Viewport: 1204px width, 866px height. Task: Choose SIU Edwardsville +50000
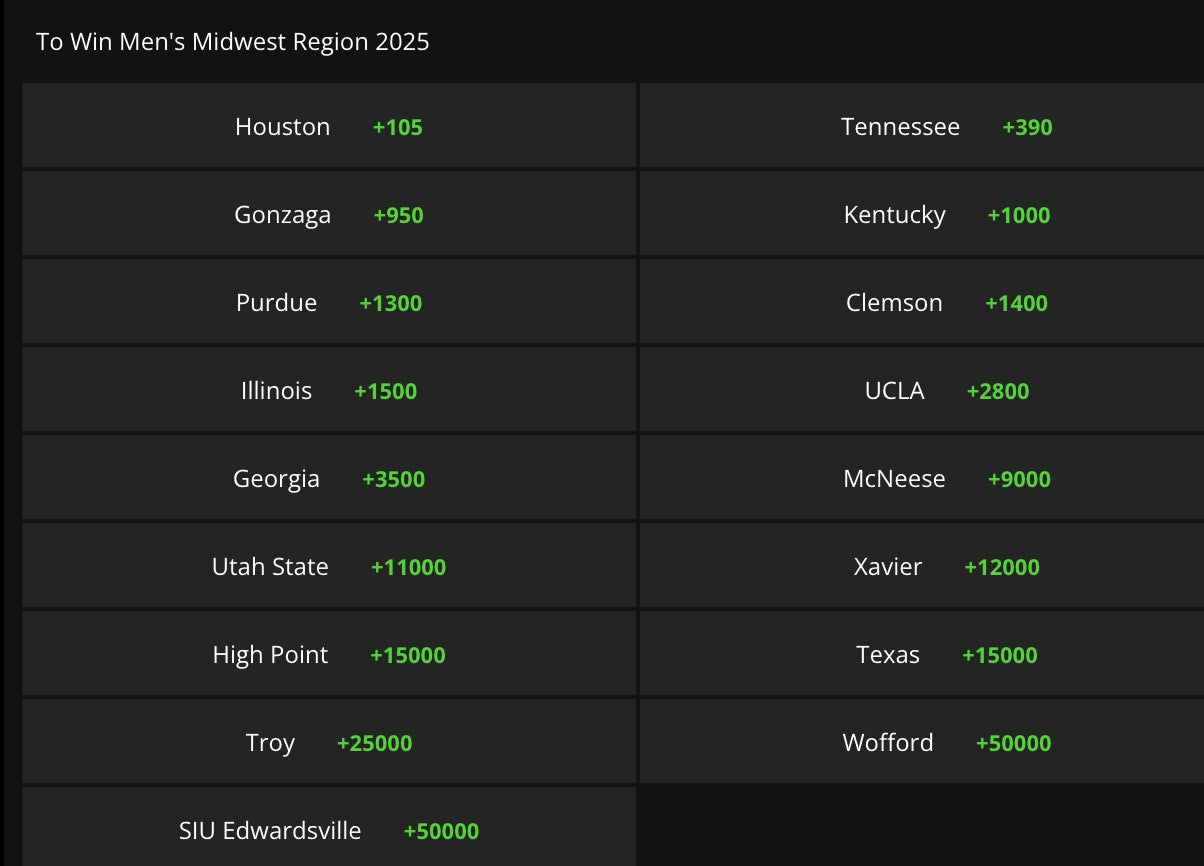coord(329,831)
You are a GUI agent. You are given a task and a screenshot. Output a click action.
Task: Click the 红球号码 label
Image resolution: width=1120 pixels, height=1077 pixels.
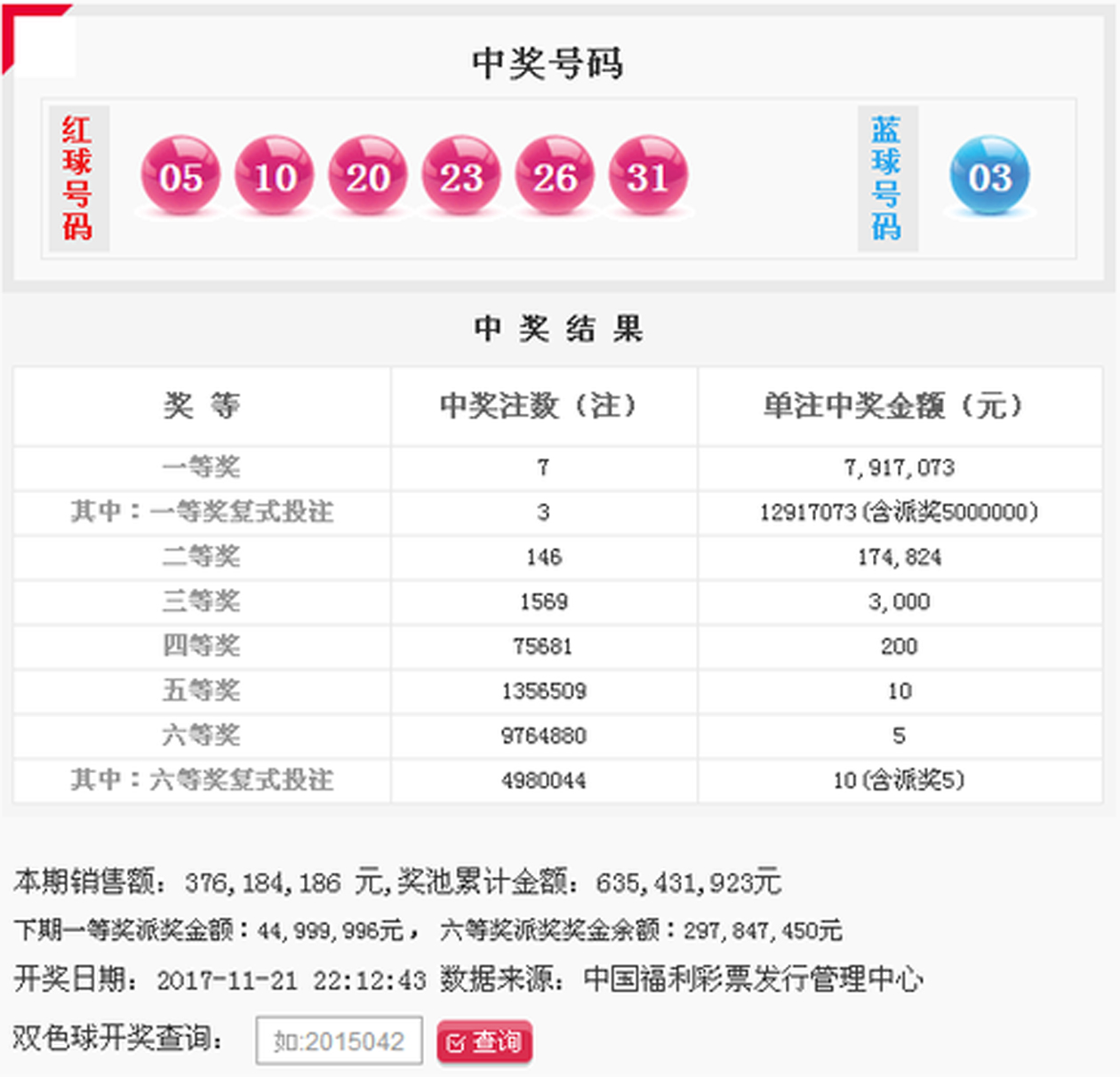pos(78,178)
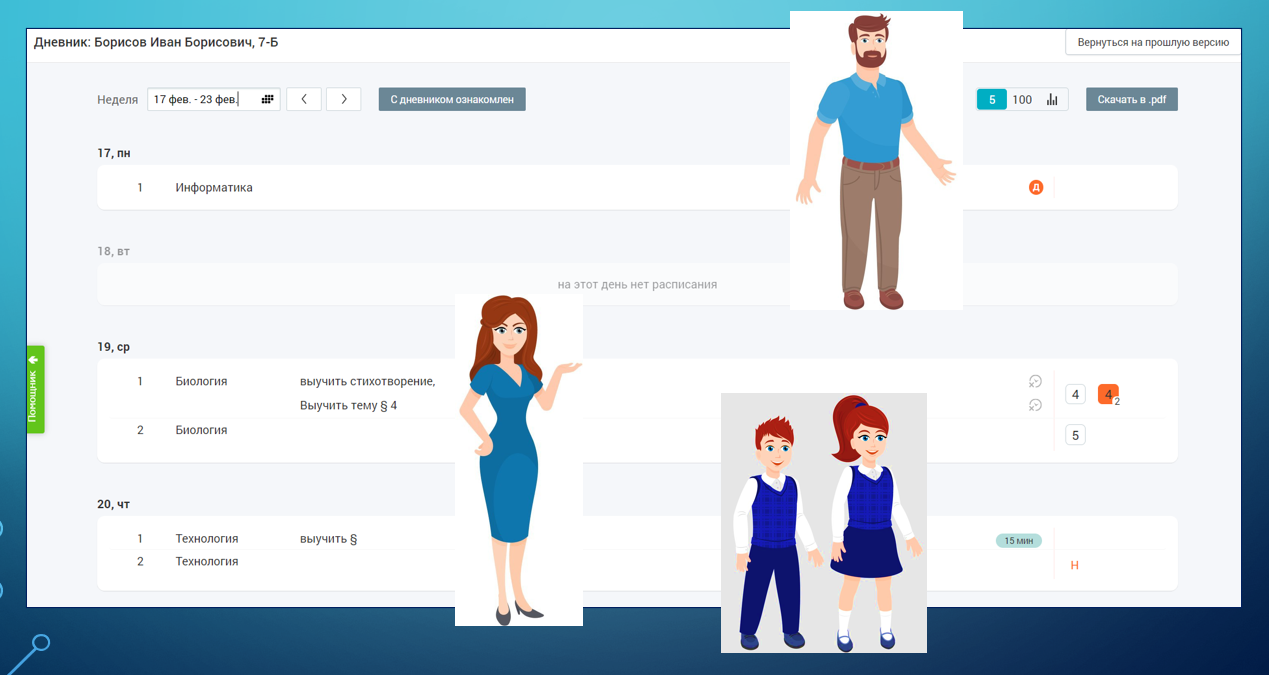Viewport: 1269px width, 675px height.
Task: Click the white grade 4 for Биология
Action: coord(1075,395)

§ Aim of the exercise
In the listing, find the line with "Image resolution: width=1120" and retype exactly from there through the last line, both included, leaving the pictures out.

§ Solution to the problem
Image resolution: width=1120 pixels, height=1077 pixels.
pos(78,178)
Viewport: 1269px width, 675px height.
Task: Click the white grade 4 for Биология
Action: coord(1075,395)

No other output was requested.